What Happens When We Die, and Where are my Loved Ones?

Contents

The Afterlife: It’s probably not what you think.

doomsday-rapture-may-21-2011-110520a-ffJesus is something of an authority on death, and life. He’s that guy who said that he was going to die, and going to be resurrected, and then it all happened just as he said. For questions about death and life, he is an indispensable source.

Unfortunately Christian thinkers rarely appreciate what he was talking about, and more often than not they present ideas that are more at home among the Greek philosophers, which would have been quite foreign to Jesus, the fiercely reformist, Judeo-Hebrew apocalyptic, messianic, prophetic preacher from Galilee.

I had recently spoken on this topic at several funerals, for various reasons, when I unexpectedly had the opportunity to preach. I figured I’d talk about this topic.


The humanists may be more correct than they know

The reading for this sermon was from Hebrews 11:1-2, 13-16, 39-40.

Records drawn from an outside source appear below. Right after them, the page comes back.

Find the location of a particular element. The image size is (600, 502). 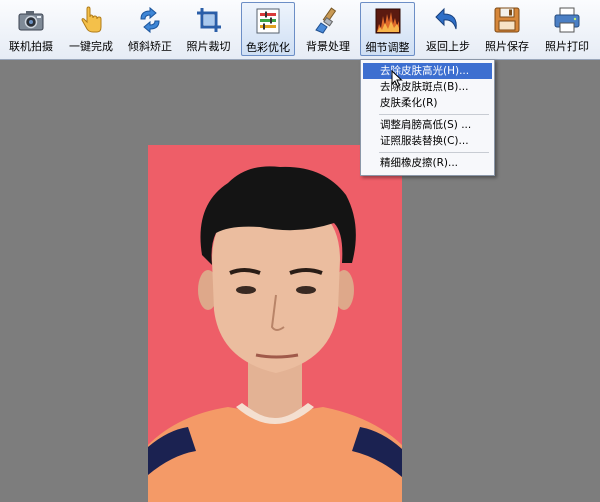

crop-icon is located at coordinates (209, 20).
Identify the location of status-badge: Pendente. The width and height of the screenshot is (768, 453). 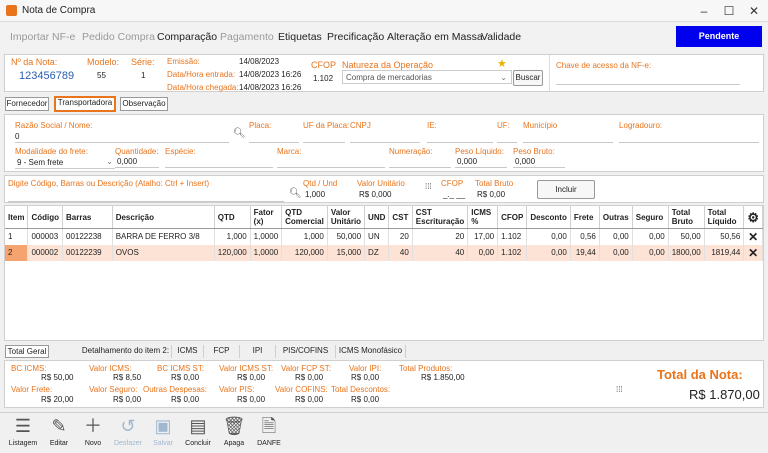
(719, 36).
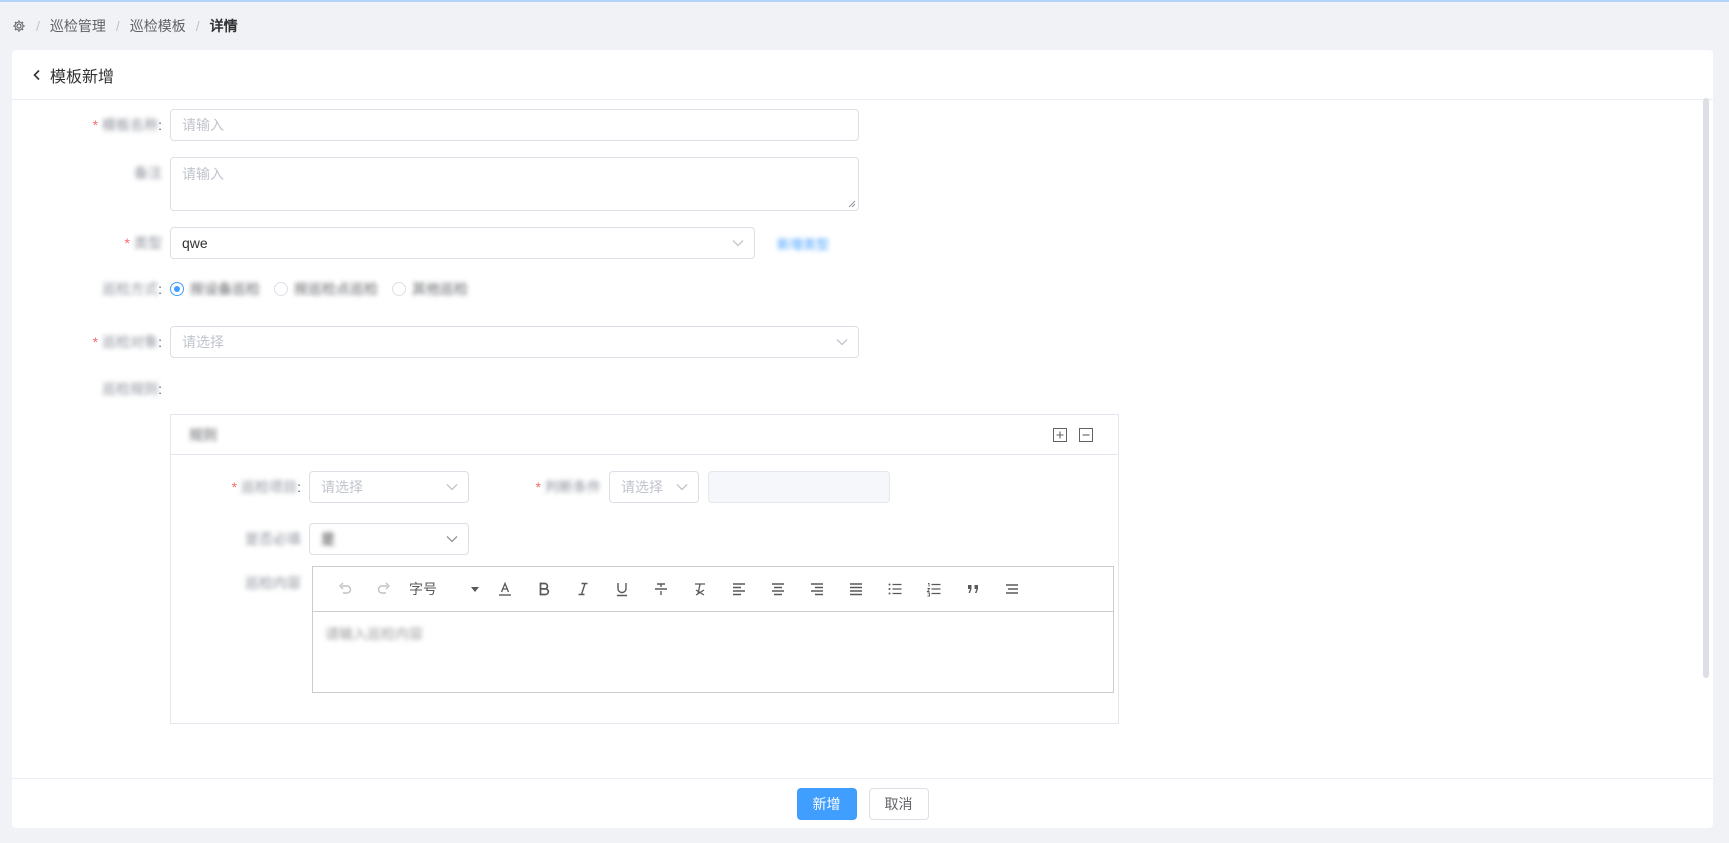  What do you see at coordinates (240, 583) in the screenshot?
I see `rule-row-content: 巡检内容` at bounding box center [240, 583].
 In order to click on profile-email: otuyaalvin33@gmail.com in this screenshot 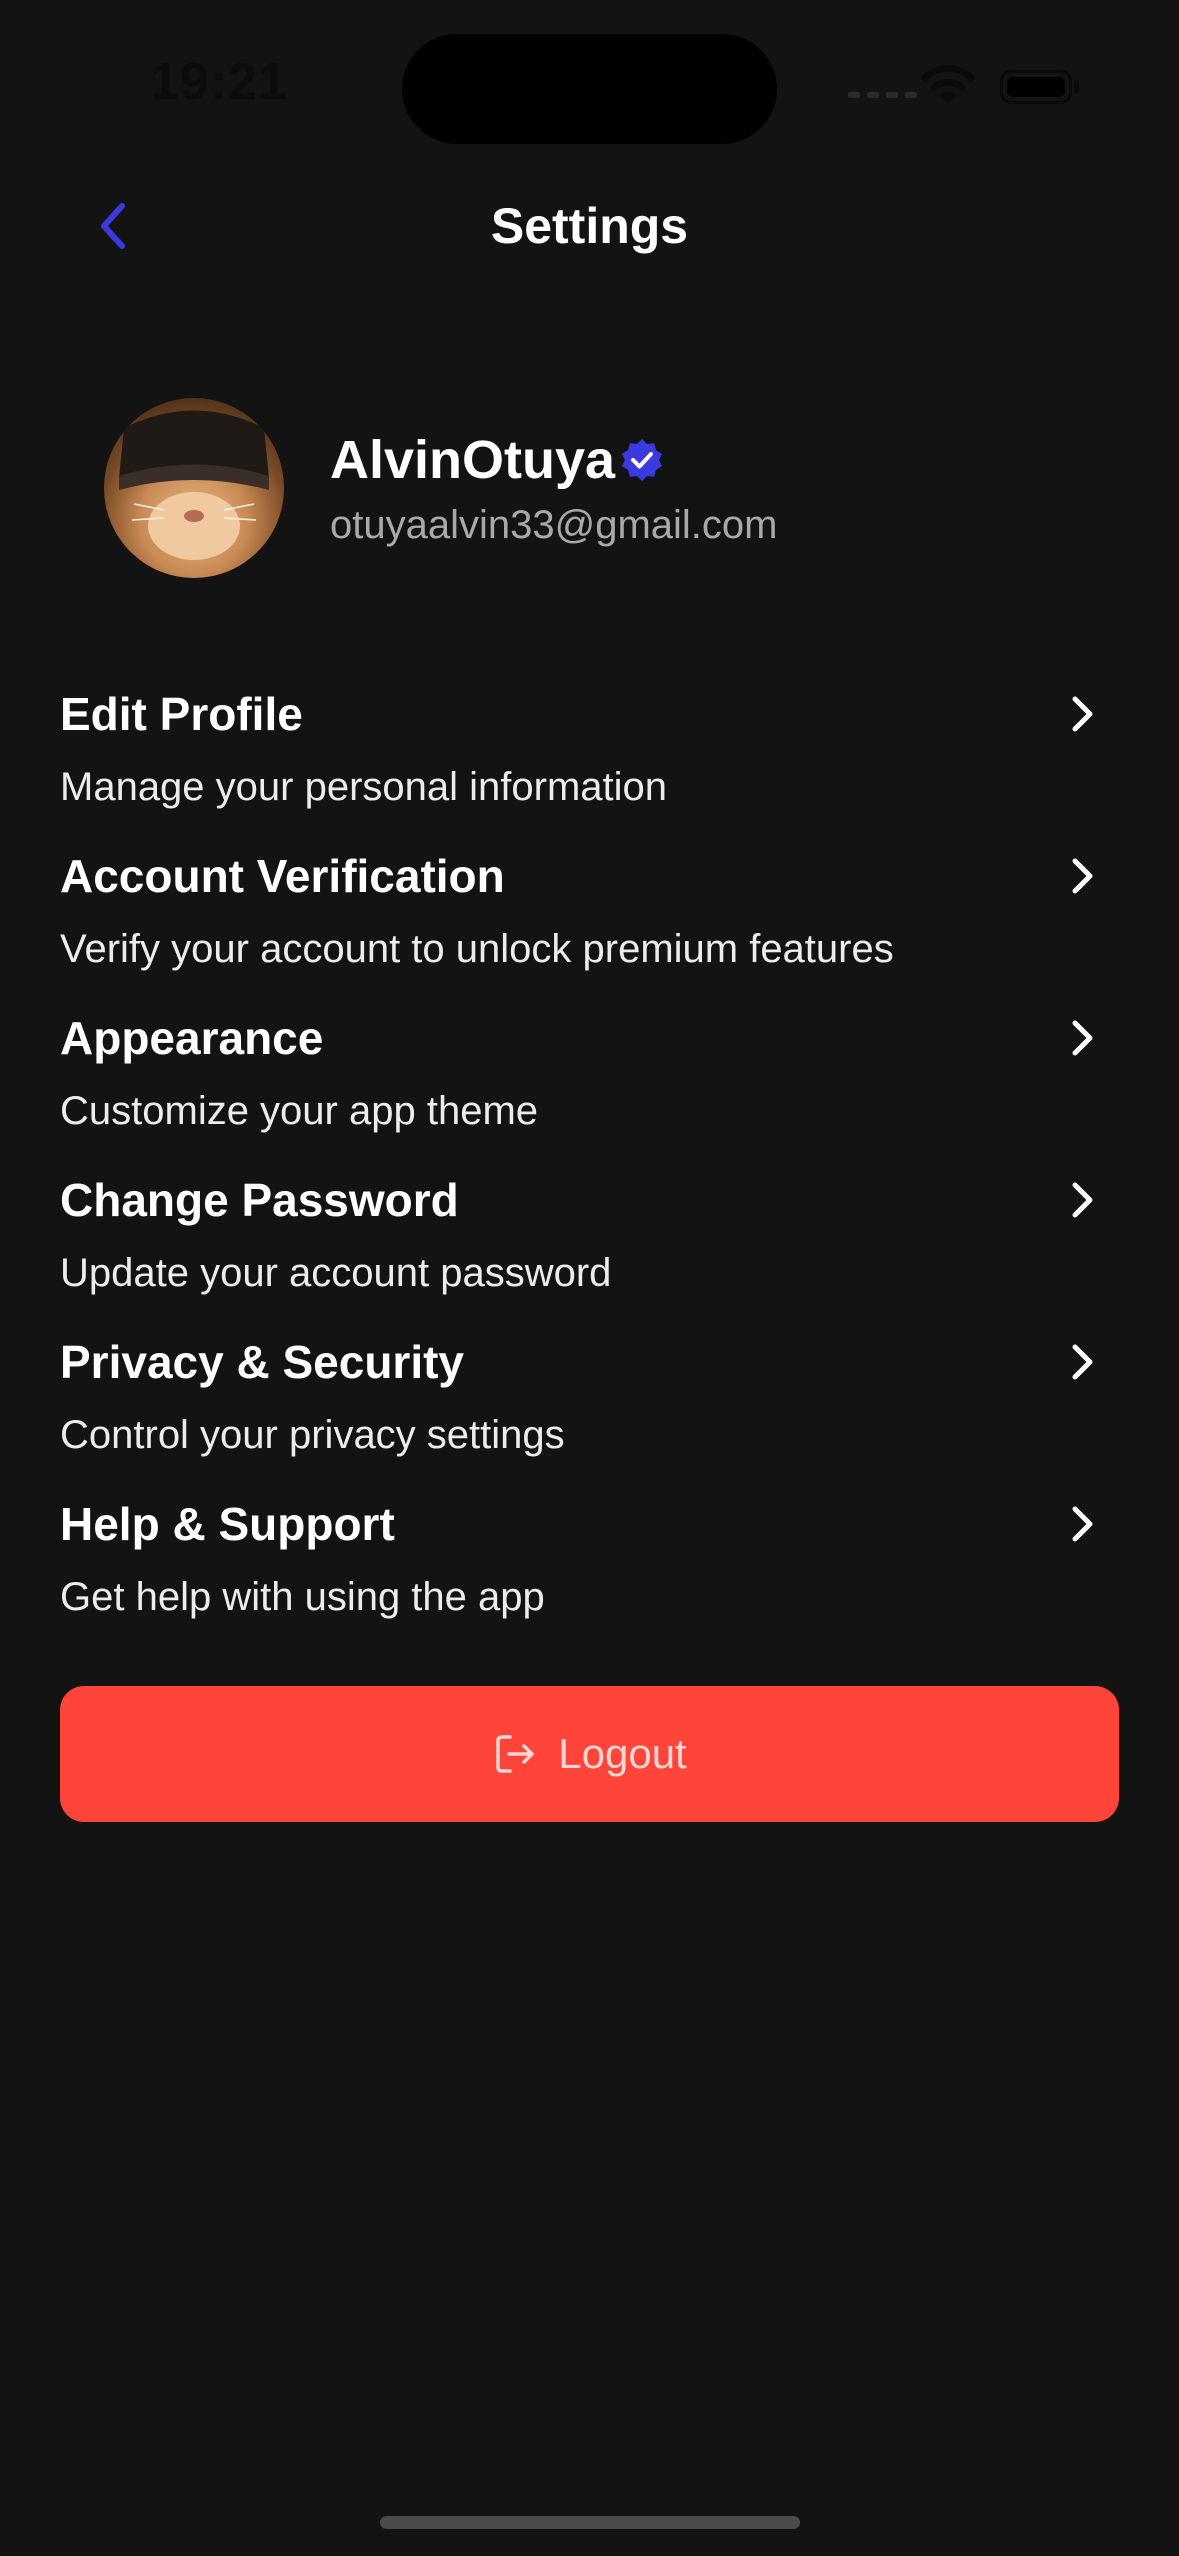, I will do `click(554, 525)`.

Now faith is the assurance of things hoped for, the conviction of things not seen. Indeed, by faith our ancestors received approval … All of these died in faith without having received the promises, but from a distance they saw and greeted them. They confessed that they were strangers and foreigners on the earth, for people who speak in this way make it clear that they are seeking a homeland. If they had been thinking of the land that they had left behind, they would have had opportunity to return. But as it is, they desire a better country, that is, a heavenly one. Therefore God is not ashamed to be called their God; indeed, he has prepared a city for them … Yet all these, though they were commended for their faith, did not receive what was promised, since God had provided something better so that they would not, apart from us, be made perfect.

 

What I was reading from the Bible was 1 Corinthians 15:12-17:

Now if Christ is proclaimed as raised from the dead, how can some of you say there is no resurrection of the dead? If there is no resurrection of the dead, then Christ has not been raised; and if Christ has not been raised, then our proclamation has been in vain and your faith has been in vain. We are even found to be misrepresenting God, because we testified of God that he raised Christ—whom he did not raise if it is true that the dead are not raised. For if the dead are not raised, then Christ has not been raised. If Christ has not been raised, your faith is futile and you are still in your sins.